LA FILOSOFÍA DETRÁS DE AGON DIVULGACIÓN

La filosofía de Agón va de la mano de la de Lucius Spiculus, que contamos en el apartado «proyecto», están muy relacionando siendo esta hija de aquella. Lucius está mas centrado, como venimos contando, en el mundo de la gladiatura, y Agón, en el deporte panhelénico, y aunque el espíritu de ambas radica en lo mismo, sufre variaciones.

En Agón no queremos quedarnos en la mera prueba deportiva en el sentido moderno de las mismas, donde unos individuos compiten contra otros, se otorgan unas posiciones en función al resultado de cada prueba, se reconoce la labor del mejor de los competidores y cada uno se va para casa a preparar la siguiente edición, como algo de mero ocio en el peor de los casos, y como una manera de mantenerse activo en el mejor de ellos, queremos ir más allá.

En la antigüedad clásica, estas competiciones eran tan importantes que mismo en época de guerra, se daba una tregua y pueblos enemigos se juntaban para competir en una ciudad determinada, tan fuerte era el arraigo de estas pruebas y el significado que para todos ellos tenía. Trascendía de lo meramente deportivo (entendido en términos modernos).

Era así de importante por que para ellos, el hecho de mantener su cuerpo preparado para ser lo mejor que uno era capaz de ser, representar a su ciudad y ser orgullo de su comunidad cercana, así como de ayuda a la misma. Esto era sagrado. De hecho, estas citas siempre estaban relacionadas de alguna manera con las deidades.

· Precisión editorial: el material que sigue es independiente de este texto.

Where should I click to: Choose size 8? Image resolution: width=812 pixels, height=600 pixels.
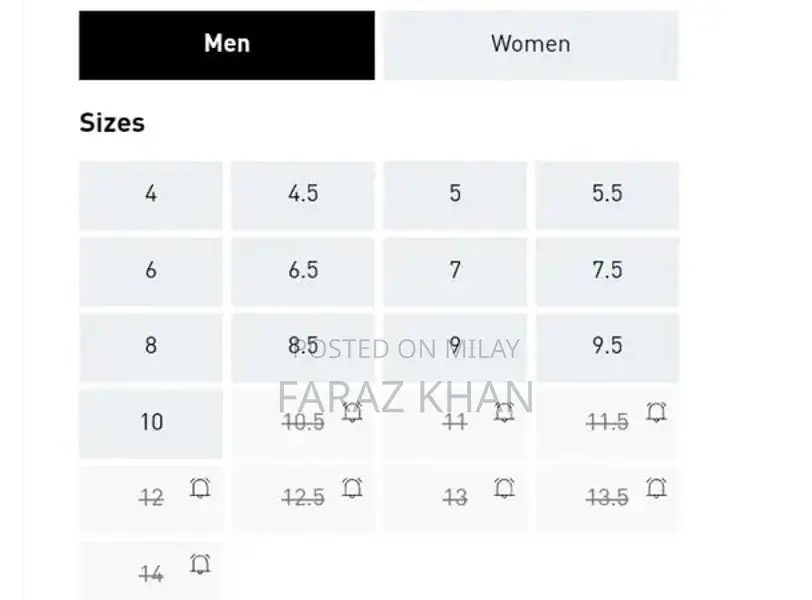151,346
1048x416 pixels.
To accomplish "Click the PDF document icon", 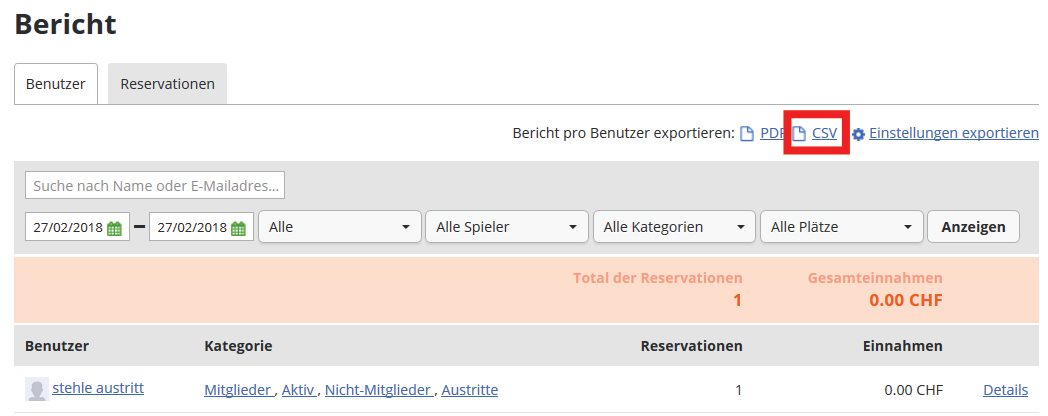I will coord(747,134).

Para nosotros, esta visión es muy importante, ya que creemos que en la actualidad se ha olvidado este sentido del deporte. Ha calado muy profundo aquello de que «lo importante es participar», que no es más que un mensaje derrotista y victimista que justifica la falta de ambición por mejorar y que convierte al participante en un pusilánime. Para nosotros lo importante NO es participar , si no competir, dar lo mejor que uno tiene y buscar la victoria.

Y quiero subrayar la palabra competir, separándola del ganar o el perder. Por que ganar y perder no son los objetivos. Si no dar lo mejor de uno mismo hasta el final, independientemente del resultado. La competición es para alcanzar la mejor versión de uno mismo, para poder ser orgullo de los nuestros (y de nosotros mismos) y estar en una condición que nos permita ayudar en el momento que haga falta. Dejar de esforzarse ya sea por ir muy bien o muy mal en la prueba es un motivo de vergüenza:
Pasa a veces, que cuando por ejemplo, alguien saca mucha distancia al segundo en una carrera, este se frena para no hacer de menos al rival. Para nosotros es una falta de respeto hacia el rival, por no considerarlo digno de nuestro esfuerzo. También el caso contrario, en la misma carrera, no dar el 100% por que se ve la victoria imposible y «para que esforzarse» es una falta de respeto hacia uno mismo, por abandonarse a la desidia del nihilismo.

La mejor versión de uno mismo solo se alcanza cuando damos lo que tenemos cuando toca competir, esforzándonos al 100% para respetarnos a nosotros mismos y a nuestros rivales. Este es el mensaje de los antiguos que queremos traer al mundo moderno. No importa ganar o perder, importa COMO ganas o COMO pierdes. Importa competir. Esta es la filosofía de Agón.